**DIRECTIONS FOR THIS TASK:** Return every line from the one with "Liz & Roo (600, 408)" through the one with "[Emeco contact form]", inclusive, exactly as it appears below.

**INPUT MATERIAL:**
■ ■ ■ ■
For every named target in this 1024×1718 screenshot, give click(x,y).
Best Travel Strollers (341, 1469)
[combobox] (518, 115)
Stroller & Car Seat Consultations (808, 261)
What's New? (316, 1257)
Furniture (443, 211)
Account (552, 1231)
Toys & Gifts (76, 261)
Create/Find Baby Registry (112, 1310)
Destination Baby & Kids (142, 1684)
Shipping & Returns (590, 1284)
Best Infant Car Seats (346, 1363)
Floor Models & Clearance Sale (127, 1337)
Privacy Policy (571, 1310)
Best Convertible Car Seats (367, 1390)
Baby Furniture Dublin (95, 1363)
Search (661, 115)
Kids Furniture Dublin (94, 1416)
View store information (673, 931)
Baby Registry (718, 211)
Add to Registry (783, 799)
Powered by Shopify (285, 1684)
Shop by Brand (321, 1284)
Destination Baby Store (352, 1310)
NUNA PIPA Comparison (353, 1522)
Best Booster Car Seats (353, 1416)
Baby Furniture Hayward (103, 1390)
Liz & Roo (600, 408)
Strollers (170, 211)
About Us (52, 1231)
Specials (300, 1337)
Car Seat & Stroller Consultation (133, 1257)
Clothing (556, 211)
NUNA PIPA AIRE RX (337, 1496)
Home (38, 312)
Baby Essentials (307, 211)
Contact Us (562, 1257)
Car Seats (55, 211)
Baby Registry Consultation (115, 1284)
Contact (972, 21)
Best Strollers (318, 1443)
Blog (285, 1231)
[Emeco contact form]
■ ■ ■ ■
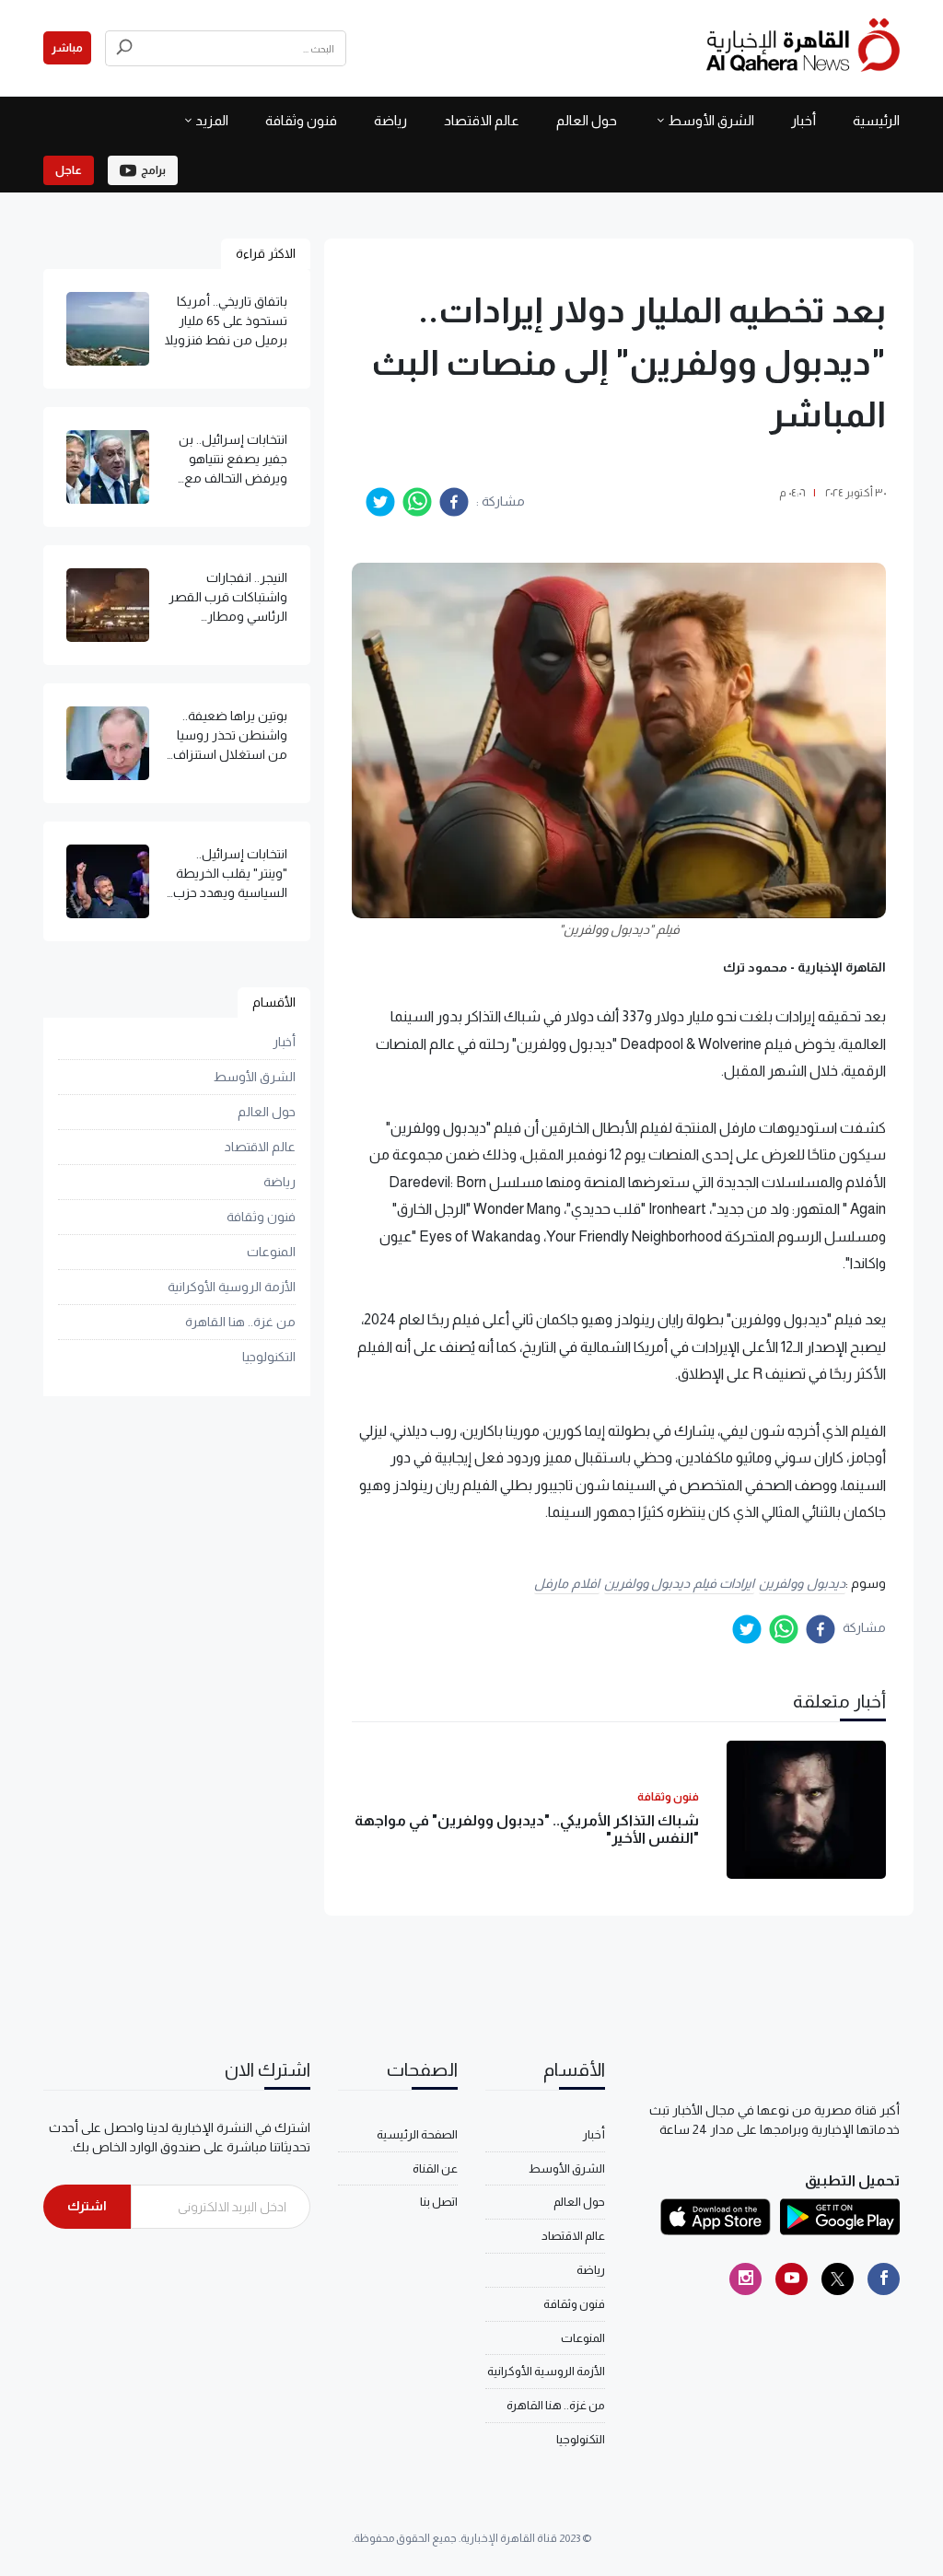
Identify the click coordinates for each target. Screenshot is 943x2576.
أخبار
■ ■ ■ ■
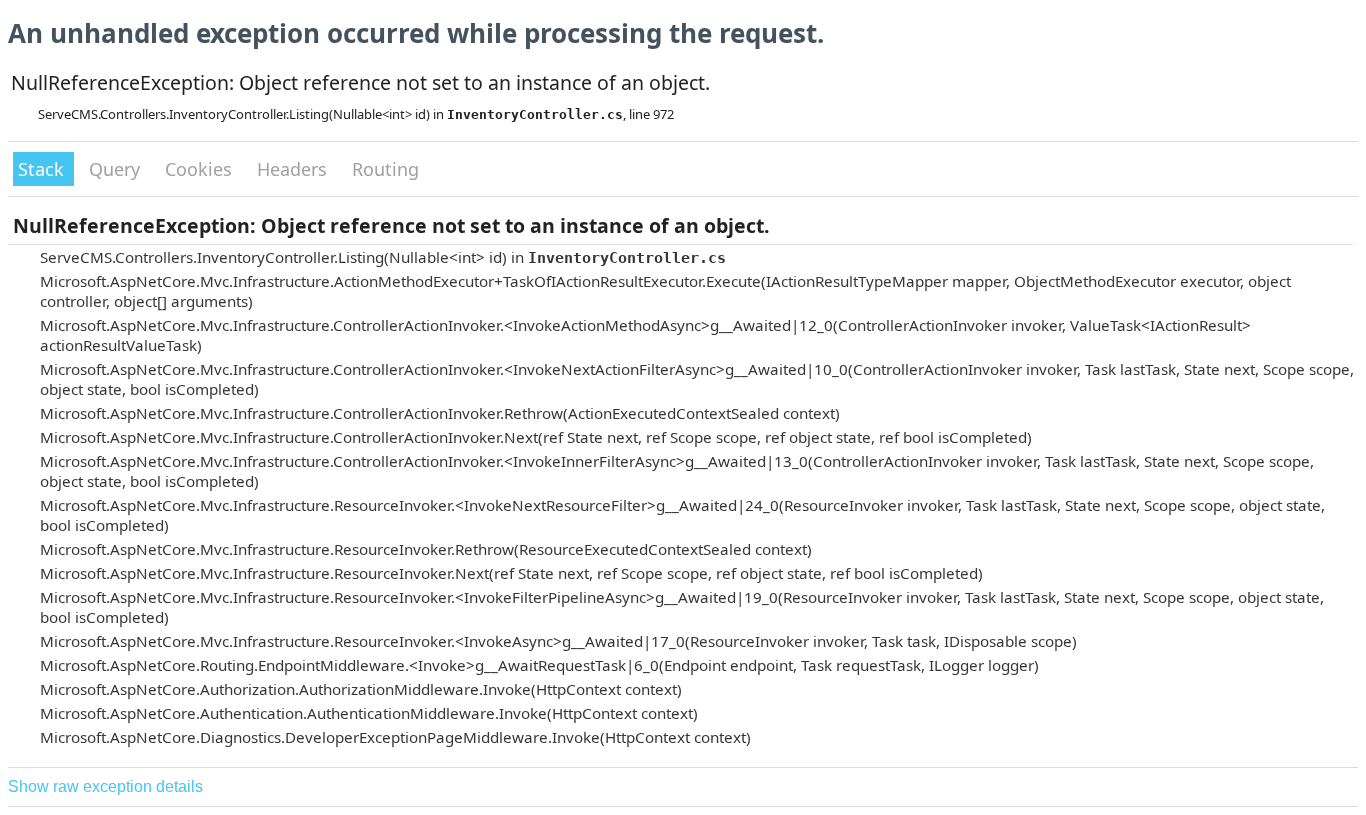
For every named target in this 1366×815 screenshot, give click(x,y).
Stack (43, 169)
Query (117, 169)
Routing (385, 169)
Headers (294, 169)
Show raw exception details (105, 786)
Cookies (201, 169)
■ ■ ■ ■
**COMPLETED EXERCISE:**
Liz & Roo (600, 408)
Strollers (170, 211)
About Us (52, 1231)
Specials (300, 1337)
Car Seat & Stroller Consultation (133, 1257)
Clothing (556, 211)
NUNA PIPA AIRE RX (337, 1496)
Home (38, 312)
Baby Essentials (307, 211)
Contact Us (562, 1257)
Car Seats (55, 211)
Baby Registry Consultation (115, 1284)
Contact (972, 21)
Best Strollers (318, 1443)
Blog (285, 1231)
[Emeco contact form]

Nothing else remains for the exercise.